**Assigned task:**
Exact copy, pictures excluded: reproduce every record below.

Collected data entries:
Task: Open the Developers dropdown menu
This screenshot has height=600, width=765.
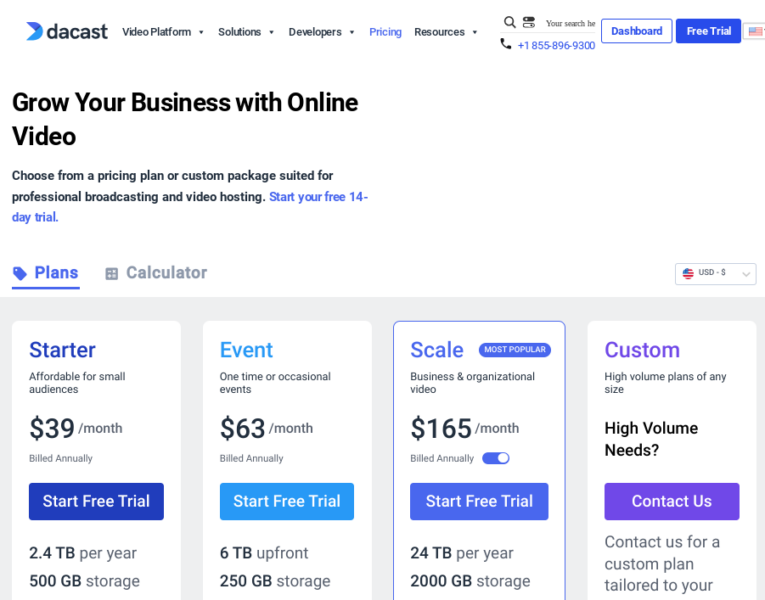Action: (321, 32)
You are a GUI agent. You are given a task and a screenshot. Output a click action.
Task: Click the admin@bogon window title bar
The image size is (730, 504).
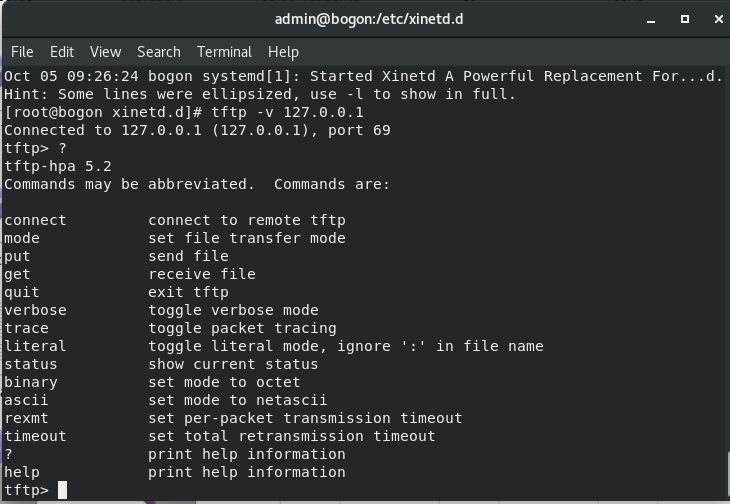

**Result for this task:**
Task: Open the Developers dropdown menu
This screenshot has height=600, width=765.
Action: (321, 32)
You are a GUI agent. You are given a task and a screenshot. Output a click action.
Task: Click the admin@bogon window title bar
The image size is (730, 504).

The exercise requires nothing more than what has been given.